____ Extract provided
SPIDERING BOF REPORT
Report by Michael Mauldin (Lycos)
(later edited by Michael Schwartz)
While the overall workshop goal was to determine areas where standards
could be pursued, the Spidering BOF attempted to reach actual standards
agreements about some immediate term issues facing robot-based search
services, at least among spider-based search service representatives who
were in attendance at the workshop (Excite, InfoSeek, and Lycos). The
agreements fell into four areas, but we report only three of them here
because the fourth area concerned a KEYWORDS tag that many workshop
participants felt was not appropriate for specification by this BOF
without the participation of other groups that have been working on that
issue.
The remaining three areas were:
1. ROBOTS meta-tag
default = empty = "ALL"
"NONE" = "NOINDEX, NOFOLLOW"
The filler is a comma separated list of terms:
ALL, NONE, INDEX, NOINDEX, FOLLOW, NOFOLLOW.
Discussion: This tag is meant to provide users who cannot control
the robots.txt file at their sites. It provides a last chance to
keep their content out of search services. It was decided not to
add syntax to allow robot specific permissions within the meta-tag.
INDEX means that robots are welcome to include this page in
search services.
FOLLOW means that robots are welcome to follow links from this
page to find other pages.
So a value of "NOINDEX" allows the subsidiary links to be explored,
even though the page is not indexed. A value of "NOFOLLOW" allows the
page to be indexed, but no links from the page are explored (this may
be useful if the page is a free entry point into pay-per-view content,
for example. A value of "NONE" tells the robot to ignore the page.
2. DESCRIPTION meta-tag
The intent is that the text can be used by a search service when
printing a summary of the document. The text should not contain
any formatting information.
________
> _Challenge A_
From the records, transcribe without alteration every line beginning with the line that contains "The height and width of the screenshot is (1623, 1080)." and continuing through the line that contains "Looking at the screenshot, I should pos(926,53).".
____ Source material
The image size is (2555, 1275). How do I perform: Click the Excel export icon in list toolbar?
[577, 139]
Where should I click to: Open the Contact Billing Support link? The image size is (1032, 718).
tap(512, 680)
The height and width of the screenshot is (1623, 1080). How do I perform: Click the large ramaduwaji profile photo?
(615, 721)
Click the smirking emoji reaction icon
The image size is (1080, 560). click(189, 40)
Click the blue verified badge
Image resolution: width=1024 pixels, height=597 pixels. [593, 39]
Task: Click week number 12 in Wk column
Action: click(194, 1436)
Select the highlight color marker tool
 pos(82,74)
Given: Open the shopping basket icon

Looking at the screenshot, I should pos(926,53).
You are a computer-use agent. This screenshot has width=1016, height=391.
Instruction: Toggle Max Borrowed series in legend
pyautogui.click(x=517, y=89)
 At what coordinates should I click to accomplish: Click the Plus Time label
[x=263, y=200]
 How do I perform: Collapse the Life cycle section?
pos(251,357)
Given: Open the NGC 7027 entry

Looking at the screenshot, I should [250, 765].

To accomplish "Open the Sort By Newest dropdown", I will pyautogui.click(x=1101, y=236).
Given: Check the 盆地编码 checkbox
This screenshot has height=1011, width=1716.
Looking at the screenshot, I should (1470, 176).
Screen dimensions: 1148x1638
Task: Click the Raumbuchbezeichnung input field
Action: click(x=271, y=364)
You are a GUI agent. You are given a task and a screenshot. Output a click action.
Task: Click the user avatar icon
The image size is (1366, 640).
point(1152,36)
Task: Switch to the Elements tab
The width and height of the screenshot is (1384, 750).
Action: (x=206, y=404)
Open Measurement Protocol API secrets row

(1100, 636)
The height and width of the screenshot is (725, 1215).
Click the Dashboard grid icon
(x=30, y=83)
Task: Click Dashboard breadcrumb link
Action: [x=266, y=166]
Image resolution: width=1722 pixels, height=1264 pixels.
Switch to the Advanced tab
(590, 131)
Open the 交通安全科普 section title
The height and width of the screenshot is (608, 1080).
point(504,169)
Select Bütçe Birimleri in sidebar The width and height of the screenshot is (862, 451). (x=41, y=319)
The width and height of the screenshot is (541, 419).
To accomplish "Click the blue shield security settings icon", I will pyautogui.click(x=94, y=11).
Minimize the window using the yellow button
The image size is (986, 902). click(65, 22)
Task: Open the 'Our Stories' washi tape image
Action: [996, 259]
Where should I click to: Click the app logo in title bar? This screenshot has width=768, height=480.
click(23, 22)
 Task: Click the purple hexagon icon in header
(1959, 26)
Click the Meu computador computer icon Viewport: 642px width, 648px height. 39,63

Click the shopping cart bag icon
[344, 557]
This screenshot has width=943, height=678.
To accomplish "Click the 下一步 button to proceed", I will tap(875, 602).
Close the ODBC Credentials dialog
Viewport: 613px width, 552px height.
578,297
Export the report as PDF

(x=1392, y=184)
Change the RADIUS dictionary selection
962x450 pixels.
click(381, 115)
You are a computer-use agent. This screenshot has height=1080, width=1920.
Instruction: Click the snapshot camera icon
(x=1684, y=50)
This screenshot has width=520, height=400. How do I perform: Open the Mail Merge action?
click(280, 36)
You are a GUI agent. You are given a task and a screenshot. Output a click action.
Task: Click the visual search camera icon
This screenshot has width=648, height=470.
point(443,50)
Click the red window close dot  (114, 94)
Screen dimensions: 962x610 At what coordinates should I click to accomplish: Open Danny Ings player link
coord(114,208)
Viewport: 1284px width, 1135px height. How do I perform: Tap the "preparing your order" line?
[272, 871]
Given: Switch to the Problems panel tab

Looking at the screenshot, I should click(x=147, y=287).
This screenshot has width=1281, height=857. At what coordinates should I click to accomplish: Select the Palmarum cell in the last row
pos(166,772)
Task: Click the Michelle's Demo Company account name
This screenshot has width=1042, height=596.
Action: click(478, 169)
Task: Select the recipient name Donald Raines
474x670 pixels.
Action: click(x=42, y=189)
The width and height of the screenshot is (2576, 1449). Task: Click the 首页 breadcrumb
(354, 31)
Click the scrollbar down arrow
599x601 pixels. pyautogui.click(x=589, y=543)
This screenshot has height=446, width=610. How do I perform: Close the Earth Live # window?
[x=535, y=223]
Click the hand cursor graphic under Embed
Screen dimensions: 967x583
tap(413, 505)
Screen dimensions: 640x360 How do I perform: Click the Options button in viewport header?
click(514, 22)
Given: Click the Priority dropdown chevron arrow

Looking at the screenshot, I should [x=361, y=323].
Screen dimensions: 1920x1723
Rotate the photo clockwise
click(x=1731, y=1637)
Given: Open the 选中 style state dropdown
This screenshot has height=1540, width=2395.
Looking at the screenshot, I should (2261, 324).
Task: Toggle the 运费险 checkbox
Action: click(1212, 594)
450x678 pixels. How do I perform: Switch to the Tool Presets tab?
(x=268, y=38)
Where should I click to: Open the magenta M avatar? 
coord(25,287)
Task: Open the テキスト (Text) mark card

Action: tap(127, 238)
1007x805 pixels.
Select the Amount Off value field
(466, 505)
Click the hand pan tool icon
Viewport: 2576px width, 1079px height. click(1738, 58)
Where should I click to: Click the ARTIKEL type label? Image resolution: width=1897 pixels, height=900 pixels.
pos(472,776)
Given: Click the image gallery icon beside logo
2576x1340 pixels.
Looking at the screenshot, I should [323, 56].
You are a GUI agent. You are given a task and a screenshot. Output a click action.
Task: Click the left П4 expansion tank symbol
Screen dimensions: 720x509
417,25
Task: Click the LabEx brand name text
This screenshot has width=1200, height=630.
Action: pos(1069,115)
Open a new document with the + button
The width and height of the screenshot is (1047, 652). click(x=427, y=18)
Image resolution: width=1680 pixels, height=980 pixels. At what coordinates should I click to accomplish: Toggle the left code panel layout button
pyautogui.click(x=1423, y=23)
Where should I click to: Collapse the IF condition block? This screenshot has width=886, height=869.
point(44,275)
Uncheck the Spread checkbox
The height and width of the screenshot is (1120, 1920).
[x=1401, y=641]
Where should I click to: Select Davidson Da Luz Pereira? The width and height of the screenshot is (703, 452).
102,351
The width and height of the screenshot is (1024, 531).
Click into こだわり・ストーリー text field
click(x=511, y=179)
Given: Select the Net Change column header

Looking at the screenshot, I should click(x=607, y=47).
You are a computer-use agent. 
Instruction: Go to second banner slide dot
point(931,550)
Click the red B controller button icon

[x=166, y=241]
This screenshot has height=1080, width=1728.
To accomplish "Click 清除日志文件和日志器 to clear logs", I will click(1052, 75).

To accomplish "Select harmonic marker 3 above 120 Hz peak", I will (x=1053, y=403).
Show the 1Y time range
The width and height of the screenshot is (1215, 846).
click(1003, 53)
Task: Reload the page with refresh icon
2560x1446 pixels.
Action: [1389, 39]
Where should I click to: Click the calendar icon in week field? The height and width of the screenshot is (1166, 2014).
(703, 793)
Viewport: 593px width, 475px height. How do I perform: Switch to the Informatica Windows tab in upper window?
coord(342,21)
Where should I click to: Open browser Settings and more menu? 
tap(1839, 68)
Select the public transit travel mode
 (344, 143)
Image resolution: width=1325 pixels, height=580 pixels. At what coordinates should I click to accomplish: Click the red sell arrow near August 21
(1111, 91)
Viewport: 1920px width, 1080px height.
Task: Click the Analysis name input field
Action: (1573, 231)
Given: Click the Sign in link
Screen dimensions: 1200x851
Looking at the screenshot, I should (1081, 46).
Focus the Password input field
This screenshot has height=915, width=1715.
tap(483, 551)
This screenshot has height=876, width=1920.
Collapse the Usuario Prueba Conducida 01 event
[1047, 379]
________
> _Challenge B_
Answer these questions using the Spidering BOF report:
(i) Which spider-based search services had representatives in attendance at the workshop?
(ii) According to the report, what does a value of "NONE" in the ROBOTS meta-tag tell the robot?
(iii) What should the text of the DESCRIPTION meta-tag not contain?

> _Result A_
The height and width of the screenshot is (1623, 1080). How do I perform: Click the large ramaduwaji profile photo?
(615, 721)
Click the smirking emoji reaction icon
The image size is (1080, 560). click(189, 40)
Click the blue verified badge
Image resolution: width=1024 pixels, height=597 pixels. [593, 39]
Task: Click week number 12 in Wk column
Action: click(194, 1436)
Select the highlight color marker tool
 pos(82,74)
Given: Open the shopping basket icon

Looking at the screenshot, I should pos(926,53).

> _Result B_
(i) Excite, InfoSeek, and Lycos.
(ii) It tells the robot to ignore the page.
(iii) Any formatting information.